In October 2020, the government formed a Joint Fact-Finding Team (TGPF) to investigate Yeremia’s death case. The TGPF report found suspected involvement of security forces in Yeremia’s murder. However, the government has still not followed up on the investigation results.
Besides Pastor Yeremia’s death case, many cases of shooting of indigenous Papuans in Intan Jaya are also still mysteries. The public urges the government to immediately investigate Pastor Yeremia’s case thoroughly, also other indigenous Papuan murder cases for human rights enforcement in Indonesia.
2023: Repressive Eviction in Rempang
The eviction of Rempang residents, Batam, became a human rights violation case still very fresh in memory. The case occurred exactly a year ago, on 7 September 2023 [23].
Rempang Island became one of the areas included in the National Strategic Programme (PSN) proclaimed by the Republic of Indonesia Government. This is stated in Republic of Indonesia Coordinating Minister for Economic Affairs Regulation Number 7 of 2023.
Clashes between community and officers occurred on Rempang Island, Batam, Riau Islands on Thursday (7/9/2023). Residents refused the discourse of traditional village relocation for Rempang Eco City area development. While on that day, Navy TNI and police security forces forced entry to install Boundary Markers and Create Conditions.
Navy TNI and Police security forces were deployed to evict 16 Old Malay Villages that had existed since 1834. Clashes could not be avoided. Officers pushed in and fired tear gas up to SMPN 22 Galang and SDN 24 Galang areas. As a result, at least six residents were arrested, dozens were injured, several children experienced trauma, and one child was injured by tear gas.

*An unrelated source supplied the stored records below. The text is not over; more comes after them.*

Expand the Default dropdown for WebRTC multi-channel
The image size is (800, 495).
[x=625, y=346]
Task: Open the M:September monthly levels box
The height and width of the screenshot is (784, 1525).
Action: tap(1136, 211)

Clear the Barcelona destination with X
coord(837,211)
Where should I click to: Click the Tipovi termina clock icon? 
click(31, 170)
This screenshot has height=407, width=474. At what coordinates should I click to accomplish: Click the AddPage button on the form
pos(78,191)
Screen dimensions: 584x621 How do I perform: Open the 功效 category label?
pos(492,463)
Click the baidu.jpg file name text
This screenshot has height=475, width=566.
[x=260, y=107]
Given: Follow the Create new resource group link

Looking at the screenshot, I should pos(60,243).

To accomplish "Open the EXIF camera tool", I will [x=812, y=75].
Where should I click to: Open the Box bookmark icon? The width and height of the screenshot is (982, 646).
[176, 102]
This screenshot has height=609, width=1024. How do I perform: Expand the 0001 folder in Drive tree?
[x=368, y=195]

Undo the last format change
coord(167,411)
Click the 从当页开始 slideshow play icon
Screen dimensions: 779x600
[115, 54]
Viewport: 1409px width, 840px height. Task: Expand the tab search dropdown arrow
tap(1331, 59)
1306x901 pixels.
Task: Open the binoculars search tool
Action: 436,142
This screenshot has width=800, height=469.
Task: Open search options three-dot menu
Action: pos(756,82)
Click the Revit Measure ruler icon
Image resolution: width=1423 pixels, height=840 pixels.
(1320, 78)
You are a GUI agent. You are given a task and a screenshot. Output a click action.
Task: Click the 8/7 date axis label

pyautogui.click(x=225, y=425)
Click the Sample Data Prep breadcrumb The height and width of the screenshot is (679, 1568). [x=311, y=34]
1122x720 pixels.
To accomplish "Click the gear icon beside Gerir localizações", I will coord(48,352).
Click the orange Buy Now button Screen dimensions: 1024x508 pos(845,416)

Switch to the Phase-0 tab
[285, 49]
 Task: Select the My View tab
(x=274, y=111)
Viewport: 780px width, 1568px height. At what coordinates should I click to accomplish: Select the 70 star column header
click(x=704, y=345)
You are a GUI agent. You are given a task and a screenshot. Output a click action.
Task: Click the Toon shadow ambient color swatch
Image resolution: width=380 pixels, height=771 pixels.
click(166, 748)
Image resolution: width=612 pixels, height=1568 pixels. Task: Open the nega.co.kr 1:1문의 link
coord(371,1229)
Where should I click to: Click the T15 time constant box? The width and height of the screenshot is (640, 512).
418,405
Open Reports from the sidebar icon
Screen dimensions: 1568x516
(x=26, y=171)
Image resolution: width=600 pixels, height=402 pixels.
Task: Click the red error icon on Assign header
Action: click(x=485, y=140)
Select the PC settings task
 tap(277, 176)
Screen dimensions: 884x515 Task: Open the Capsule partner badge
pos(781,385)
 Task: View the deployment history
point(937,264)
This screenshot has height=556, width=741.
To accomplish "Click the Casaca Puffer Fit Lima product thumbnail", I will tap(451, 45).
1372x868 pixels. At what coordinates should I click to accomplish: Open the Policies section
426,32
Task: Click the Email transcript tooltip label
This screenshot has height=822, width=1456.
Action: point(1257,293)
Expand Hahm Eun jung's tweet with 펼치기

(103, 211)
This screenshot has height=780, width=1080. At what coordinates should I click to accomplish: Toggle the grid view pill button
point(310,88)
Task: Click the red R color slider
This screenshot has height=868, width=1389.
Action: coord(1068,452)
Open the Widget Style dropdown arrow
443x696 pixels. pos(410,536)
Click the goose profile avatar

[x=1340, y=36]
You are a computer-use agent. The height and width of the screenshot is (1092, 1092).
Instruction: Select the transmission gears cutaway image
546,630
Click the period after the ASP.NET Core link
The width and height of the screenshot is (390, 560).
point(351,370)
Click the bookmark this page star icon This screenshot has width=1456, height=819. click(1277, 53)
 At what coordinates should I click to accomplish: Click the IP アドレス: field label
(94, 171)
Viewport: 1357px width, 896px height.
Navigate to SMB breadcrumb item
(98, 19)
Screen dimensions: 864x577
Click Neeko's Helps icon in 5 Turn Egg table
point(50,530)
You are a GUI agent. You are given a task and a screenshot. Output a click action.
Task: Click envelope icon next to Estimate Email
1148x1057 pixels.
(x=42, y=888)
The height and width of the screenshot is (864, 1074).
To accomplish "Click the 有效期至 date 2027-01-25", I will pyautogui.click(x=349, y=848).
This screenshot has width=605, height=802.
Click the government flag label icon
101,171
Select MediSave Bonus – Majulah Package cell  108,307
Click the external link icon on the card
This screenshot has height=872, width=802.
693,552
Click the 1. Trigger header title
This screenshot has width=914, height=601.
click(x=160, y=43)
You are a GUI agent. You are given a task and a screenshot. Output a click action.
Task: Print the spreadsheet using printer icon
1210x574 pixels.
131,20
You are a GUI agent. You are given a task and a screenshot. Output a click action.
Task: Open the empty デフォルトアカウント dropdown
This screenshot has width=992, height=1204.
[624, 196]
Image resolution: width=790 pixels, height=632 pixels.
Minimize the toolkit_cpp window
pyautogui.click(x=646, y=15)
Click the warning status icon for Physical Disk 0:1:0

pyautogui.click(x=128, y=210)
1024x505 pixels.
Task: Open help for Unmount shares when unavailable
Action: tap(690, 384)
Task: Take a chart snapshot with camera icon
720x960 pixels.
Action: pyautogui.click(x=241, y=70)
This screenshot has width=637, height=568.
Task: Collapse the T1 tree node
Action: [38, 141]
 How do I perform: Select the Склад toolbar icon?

According to Tommy Yanda from the Riau Islands Malay Youth Alliance, the clash became the peak of violence committed by officers against the community. “Elderly people, students, even toddlers were affected by tear gas from the riots that occurred,” he said in an online press conference, Thursday (7/9/2023).
Until now, Rempang residents are still fighting to defend their land. Violence in eviction efforts in Rempang also indicates that PSN development is still far from human rights perspective.
The government avoids responsibility for fulfilling people’s rights to land, water, and so on. Instead, they carry out repression against communities that do not align with the main duties and functions of defence and security tools.
The face of state violence is also visible in many regions: transfer of Papua political prisoners to Makassar [24], agrarian and natural resource conflicts in Sulawesi, North Maluku, Mandalika [25], and others, to expanding military territory in civilian areas with new military area command formation and strengthening naval area command, as well as various military involvement in civilian affairs.